# Converting lux to lumen



## MikePL

Being a photographer, I have a professional light meter which also measures light in luxes. How should I multiply or divide the quantity of lux units in order to get lumens.

1 lx = 1 lm/m2

But no datasheet of LEDs shows lumens per square meter, there are just lumens.

I have found this conversion but I also get weird results, no matter what I convert to. 
http://www.unitconversion.org/unit_converter/illumination.html 

For example, my room is lit by a 23W Philips bulb (tungsten). The meter shows 12lx from a 1m distance. When I try to convert it, I get:

12 lumen/m2
0.0012 lumen/cm2
etc...

My room is quite big and I don't believe that a 12lm/m2 LED will replace my 23W bulb (equivalent to a 100W filament bulb).

So what's the deal with this conversion? I would like to perform some experiments but I simply don't know what are these lumens without any suffix. All the lumens I get are 'per square something'


----------



## Delta

Speaking of...I noticed the other day at the store that they are starting to put lumens ratings on light bulbs. They had one...I think it was a 100W bulb that said 3000 lumens, or something ridiculous like that.

I figured I'd just send a batch of thse to the Army, so they could save money on those Surefire Hellfighter lights.

Maybe they use a similar conversion?


----------



## amanichen

Lumens is a light quantity, and lux is a light quantity over an area (luminous flux.) They are two different measurements and there is no direct conversion.


----------



## Nereus

You can find good info here.

-N


----------



## SemiMan

-----


----------



## robm

Delta said:


> Speaking of...I noticed the other day at the store that they are starting to put lumens ratings on light bulbs. They had one...I think it was a 100W bulb that said 3000 lumens, or something ridiculous like that.
> 
> I figured I'd just send a batch of thse to the Army, so they could save money on those Surefire Hellfighter lights.
> 
> Maybe they use a similar conversion?



I'd guess that a 100W lightbulb could be up to 3000 lumen. (30 lumens per watt)

Notice how the *whole* room lights up when you turn on a 100w lamp - an effect that can only be replicated with a bounce test from a very powerful light.


----------



## Bullzeyebill

For decades they have been putting lumen ratings on light bulb packaging. Takes a pretty powerful incan flashlight light to equal the output of a 100 watt light bulb, and I believe that those are accurate lab figures for light bulb lumens.

Bill


----------



## SemiMan

Likely that 100W bulb is more like 1,500 lumens.

Semiman


----------



## Calina

SemiMan said:


> Likely that 100W bulb is more like 1,500 lumens.
> 
> Semiman


 
Yep! Phillips rates theirs at 1600 initial lumens.

++++++

#### WORK INSTRUCTIONS:
[A] From the thread on converting lux to lumens, copy word for word the part that opens with the words containing "# Converting lux" and closes with "to get lumens.".
[B] Write what comes next in the thread on converting lux to lumens, starting after its last post.

#### ENTRIES:
++++++

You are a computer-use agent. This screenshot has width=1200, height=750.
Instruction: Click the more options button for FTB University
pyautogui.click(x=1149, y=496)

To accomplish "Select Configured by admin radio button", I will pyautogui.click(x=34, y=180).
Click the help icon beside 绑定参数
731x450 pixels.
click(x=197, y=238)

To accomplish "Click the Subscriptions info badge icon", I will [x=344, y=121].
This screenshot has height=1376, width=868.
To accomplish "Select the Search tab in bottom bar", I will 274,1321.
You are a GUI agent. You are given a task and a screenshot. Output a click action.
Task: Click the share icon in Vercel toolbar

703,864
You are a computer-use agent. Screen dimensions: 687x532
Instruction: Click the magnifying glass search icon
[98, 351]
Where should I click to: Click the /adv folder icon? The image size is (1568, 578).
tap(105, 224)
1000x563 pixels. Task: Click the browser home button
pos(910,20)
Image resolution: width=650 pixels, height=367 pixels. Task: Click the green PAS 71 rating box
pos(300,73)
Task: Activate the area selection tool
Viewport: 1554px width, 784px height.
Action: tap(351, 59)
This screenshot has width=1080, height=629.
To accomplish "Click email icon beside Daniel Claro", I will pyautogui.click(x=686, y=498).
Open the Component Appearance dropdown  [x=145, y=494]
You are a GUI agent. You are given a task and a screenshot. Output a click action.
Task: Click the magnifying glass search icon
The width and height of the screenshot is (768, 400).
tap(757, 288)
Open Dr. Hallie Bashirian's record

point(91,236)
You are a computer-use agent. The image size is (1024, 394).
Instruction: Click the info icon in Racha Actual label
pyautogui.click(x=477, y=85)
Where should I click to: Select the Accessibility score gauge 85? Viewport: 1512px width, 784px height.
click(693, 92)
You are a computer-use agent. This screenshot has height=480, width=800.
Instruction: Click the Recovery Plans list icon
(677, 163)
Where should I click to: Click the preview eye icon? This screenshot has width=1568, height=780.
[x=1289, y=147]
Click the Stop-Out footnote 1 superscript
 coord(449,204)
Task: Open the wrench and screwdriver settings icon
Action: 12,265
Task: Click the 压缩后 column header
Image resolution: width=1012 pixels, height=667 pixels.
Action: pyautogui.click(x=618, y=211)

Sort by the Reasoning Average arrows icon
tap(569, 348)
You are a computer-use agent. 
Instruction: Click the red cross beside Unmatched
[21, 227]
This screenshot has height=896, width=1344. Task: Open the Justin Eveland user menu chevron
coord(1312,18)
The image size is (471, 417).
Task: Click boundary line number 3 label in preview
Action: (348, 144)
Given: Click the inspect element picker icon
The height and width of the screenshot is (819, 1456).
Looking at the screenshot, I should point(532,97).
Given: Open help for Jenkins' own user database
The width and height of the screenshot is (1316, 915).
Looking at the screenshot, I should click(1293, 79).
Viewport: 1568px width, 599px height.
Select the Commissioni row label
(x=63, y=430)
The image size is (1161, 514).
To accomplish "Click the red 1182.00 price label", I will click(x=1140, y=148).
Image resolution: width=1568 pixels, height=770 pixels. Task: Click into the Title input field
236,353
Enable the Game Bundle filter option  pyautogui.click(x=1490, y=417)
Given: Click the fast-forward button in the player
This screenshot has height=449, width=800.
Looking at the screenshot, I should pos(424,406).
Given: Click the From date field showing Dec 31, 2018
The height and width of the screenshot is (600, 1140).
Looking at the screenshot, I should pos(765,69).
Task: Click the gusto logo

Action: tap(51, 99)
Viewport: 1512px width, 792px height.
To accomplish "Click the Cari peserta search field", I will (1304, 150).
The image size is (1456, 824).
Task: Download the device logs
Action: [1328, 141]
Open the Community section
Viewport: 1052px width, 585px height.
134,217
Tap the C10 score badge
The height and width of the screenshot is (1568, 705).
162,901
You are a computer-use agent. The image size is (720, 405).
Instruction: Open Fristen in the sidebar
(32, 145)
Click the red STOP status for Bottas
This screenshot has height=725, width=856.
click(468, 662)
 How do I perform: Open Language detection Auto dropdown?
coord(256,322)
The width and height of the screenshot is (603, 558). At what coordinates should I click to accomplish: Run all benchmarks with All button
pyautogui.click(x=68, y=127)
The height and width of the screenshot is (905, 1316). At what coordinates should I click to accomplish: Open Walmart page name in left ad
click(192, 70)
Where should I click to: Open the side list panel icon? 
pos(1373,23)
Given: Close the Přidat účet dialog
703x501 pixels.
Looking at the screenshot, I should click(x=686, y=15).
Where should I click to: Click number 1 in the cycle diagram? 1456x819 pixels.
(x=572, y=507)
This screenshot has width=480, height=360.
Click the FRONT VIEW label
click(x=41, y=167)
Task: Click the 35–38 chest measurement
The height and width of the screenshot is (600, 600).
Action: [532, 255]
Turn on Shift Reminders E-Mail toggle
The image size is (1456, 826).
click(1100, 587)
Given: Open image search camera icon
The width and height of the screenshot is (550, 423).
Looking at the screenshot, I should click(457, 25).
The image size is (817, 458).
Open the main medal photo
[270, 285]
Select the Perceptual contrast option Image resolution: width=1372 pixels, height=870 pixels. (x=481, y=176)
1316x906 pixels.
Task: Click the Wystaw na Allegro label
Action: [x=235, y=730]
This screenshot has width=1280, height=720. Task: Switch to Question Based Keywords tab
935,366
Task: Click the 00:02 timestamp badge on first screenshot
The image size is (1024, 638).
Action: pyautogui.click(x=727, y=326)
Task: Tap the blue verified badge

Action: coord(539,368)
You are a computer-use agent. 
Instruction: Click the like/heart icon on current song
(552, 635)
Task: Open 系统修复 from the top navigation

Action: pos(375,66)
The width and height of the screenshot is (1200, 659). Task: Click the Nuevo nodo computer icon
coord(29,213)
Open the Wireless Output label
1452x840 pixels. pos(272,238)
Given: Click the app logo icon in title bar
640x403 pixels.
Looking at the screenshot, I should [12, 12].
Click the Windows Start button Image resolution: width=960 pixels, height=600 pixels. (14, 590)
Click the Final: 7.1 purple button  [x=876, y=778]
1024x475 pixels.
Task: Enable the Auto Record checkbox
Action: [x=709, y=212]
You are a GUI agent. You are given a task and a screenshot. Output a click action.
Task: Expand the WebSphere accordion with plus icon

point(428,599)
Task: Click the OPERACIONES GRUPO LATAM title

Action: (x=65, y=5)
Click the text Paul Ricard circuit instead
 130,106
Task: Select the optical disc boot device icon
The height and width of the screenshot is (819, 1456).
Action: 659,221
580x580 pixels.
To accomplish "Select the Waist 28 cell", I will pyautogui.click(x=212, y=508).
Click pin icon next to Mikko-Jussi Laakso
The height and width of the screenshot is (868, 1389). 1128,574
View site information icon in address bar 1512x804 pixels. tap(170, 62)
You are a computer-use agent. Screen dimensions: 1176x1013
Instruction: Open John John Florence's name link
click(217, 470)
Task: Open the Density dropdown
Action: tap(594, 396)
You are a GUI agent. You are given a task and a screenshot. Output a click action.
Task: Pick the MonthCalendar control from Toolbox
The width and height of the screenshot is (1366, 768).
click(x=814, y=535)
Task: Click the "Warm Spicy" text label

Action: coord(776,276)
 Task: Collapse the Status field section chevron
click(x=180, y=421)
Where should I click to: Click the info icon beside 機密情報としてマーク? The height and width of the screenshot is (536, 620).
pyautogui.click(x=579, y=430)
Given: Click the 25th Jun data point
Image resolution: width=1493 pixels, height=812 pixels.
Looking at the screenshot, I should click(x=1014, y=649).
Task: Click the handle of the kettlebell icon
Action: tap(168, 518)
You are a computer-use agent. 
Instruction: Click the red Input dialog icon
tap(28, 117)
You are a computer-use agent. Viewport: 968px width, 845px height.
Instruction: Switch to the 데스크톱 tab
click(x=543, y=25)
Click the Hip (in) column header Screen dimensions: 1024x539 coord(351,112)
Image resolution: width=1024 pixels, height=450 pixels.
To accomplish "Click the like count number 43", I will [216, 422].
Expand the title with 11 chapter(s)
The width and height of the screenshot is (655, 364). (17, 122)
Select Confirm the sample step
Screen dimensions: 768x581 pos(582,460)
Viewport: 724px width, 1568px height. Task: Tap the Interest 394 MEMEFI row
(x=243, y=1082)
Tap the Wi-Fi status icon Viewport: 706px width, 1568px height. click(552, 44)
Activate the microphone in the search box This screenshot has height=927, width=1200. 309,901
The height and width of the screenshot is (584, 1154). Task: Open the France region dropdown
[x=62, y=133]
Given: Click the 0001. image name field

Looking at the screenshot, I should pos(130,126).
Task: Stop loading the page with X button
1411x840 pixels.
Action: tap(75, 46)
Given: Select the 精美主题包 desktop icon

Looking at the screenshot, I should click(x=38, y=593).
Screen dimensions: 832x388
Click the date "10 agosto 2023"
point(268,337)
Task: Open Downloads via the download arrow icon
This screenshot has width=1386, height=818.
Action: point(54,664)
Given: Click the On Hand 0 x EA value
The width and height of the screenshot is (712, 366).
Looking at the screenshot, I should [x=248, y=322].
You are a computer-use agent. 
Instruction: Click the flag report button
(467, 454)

++++++

#### THE REPLIES:
[A]
# Converting lux to lumen



## MikePL

Being a photographer, I have a professional light meter which also measures light in luxes. How should I multiply or divide the quantity of lux units in order to get lumens.

[B]
----------



## Bullzeyebill

Go find a package of 100 watt light bulbs. The lumen rating will be on the packiage. It may be 1500 lumens, I'm out of spare bulbs, but that 1500 lumens, or so will sure "light up a room". Cheap too. Not too portable.

Bill


----------



## Juctuc

There has been lots of talks about LEDbulbs in the market now. In my opinion its not possible to make good LEDbulb yet.If its has to give same kind of light as incandescent.

Some models i have seen ,example:
8w e27 up tp +400lm.Manufacturer is saying that is the same lightoutput as 40w incandescent.Well..it might almost be,BUT..Its about 140deg angle.So you cant really compare that to incandescent, because of that angle.And...that lumen is from the LEDs not from the bulb,so there is difference.

This 8w e27-model has 3pcs of CREE XR-E.Ithink this UP TO.. is meaning if you drive every LED with 700mA. But they are not driving it with 700mA.In the datasheet they tell that LEDs are 3x2w.So 2w is wasted in the other parts in the bulb.If they drive every LED with 700mA, it should be more than 10w..

I think there is lots of different kind of E-base LEDbulbs coming to the markets soon. So, im affraid the marketing its going to be once again, with wrong informations. This wrong kind of marketing is problem in the MR16 now.If this continues,there is a hard way for the products ,in the general lighting


----------



## robm

SemiMan said:


> Likely that 100W bulb is more like 1,500 lumens.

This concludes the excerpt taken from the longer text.